• To do: Copy out the stretch of the Gaussian process primer below from "This primer introduces" through "beyond GP regression.", swapping "regression" for "prediction" everywhere it appears.

• Text provided:
=== Section Start ===

You are here

Tamara Broderick, The kernel interaction trick; Raj Agrawal, Intro to GPs for regression

Raj Agrawal
Broderick Group, Computer Science and Artificial Intelligence Laboratory, Massachusetts Institute of Technology; ArbiLex
Primer: Gaussian processes: An introduction

This primer introduces Gaussian Processes (GPs) as a practical tool for data science and machine learning. We focus on GPs' popular use as a flexible tool for regression, with a fully nonparametric relation between covariates and response --- as well as a coherent mechanism for reporting uncertainty. We will discuss how GPs are an example of "Bayesian nonparametrics" (BNP) and able to learn more nuance from data as data set size increases. We will cover the standard GP model; the covariance (or kernel) function that specifies the GP; GP inference; benefits and limitations of GPs; and uses of GPs as a tool or module in data analyses beyond GP regression.

=== Section End ===

• Dataset excerpts:

=== Section Start ===

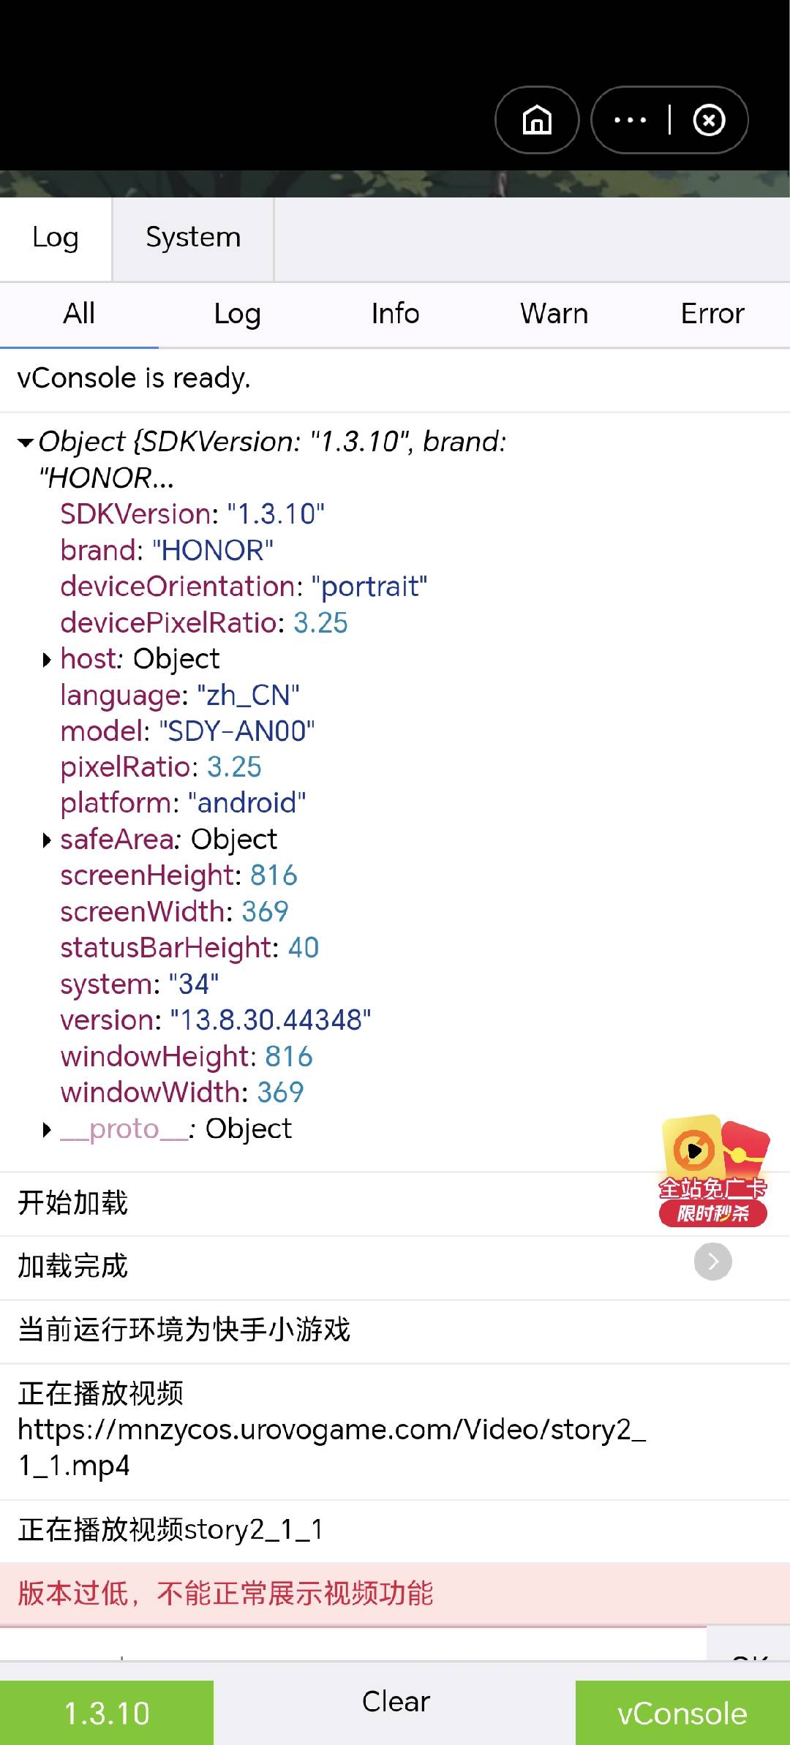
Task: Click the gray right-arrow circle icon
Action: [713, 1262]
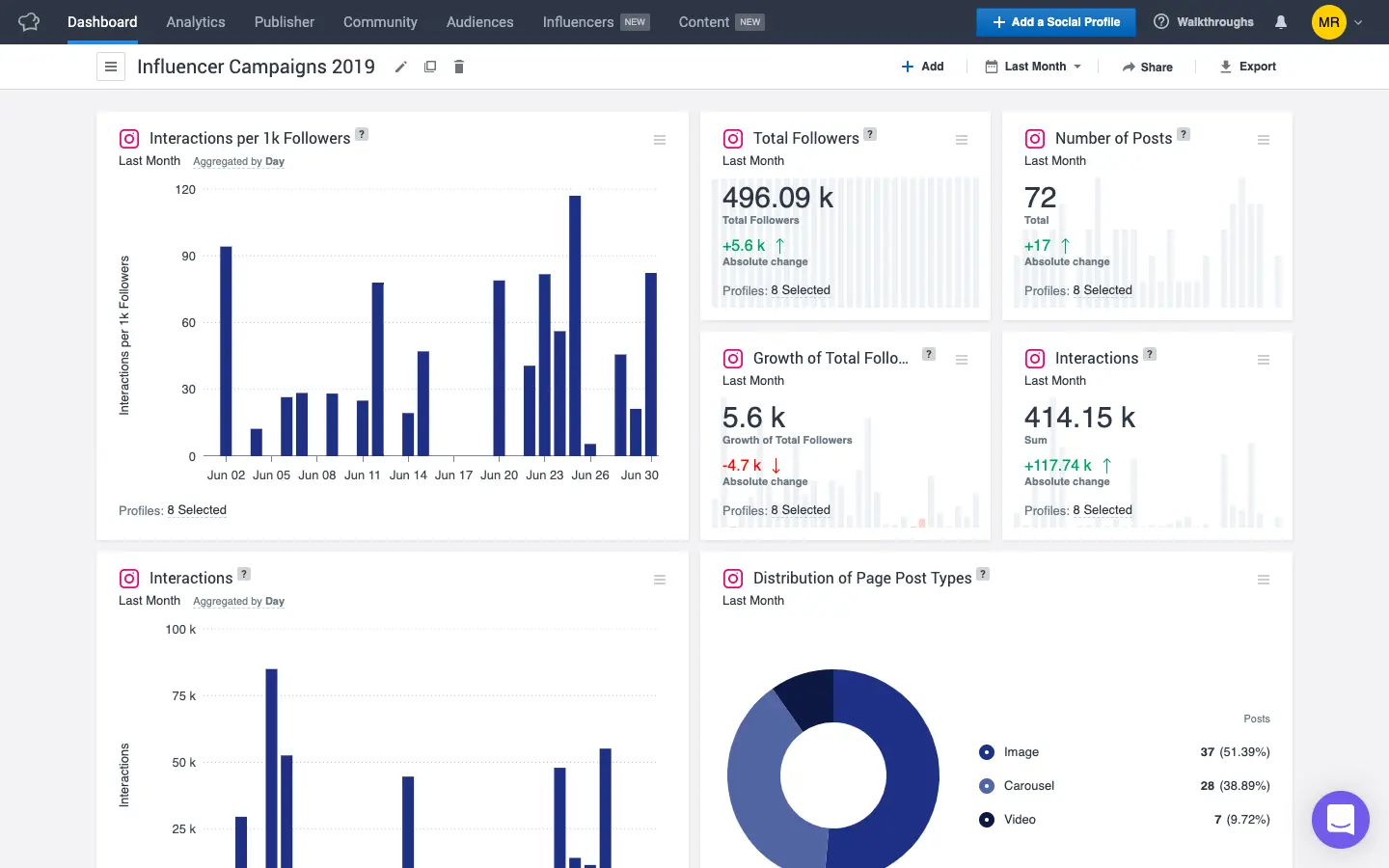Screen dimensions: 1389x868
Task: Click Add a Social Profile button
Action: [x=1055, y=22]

=== Section End ===
=== Section Start ===

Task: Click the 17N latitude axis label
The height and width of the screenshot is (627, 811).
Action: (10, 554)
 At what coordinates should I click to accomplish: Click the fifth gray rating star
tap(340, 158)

=== Section End ===

• Solution to this problem:
This primer introduces Gaussian Processes (GPs) as a practical tool for data science and machine learning. We focus on GPs' popular use as a flexible tool for prediction, with a fully nonparametric relation between covariates and response --- as well as a coherent mechanism for reporting uncertainty. We will discuss how GPs are an example of "Bayesian nonparametrics" (BNP) and able to learn more nuance from data as data set size increases. We will cover the standard GP model; the covariance (or kernel) function that specifies the GP; GP inference; benefits and limitations of GPs; and uses of GPs as a tool or module in data analyses beyond GP prediction.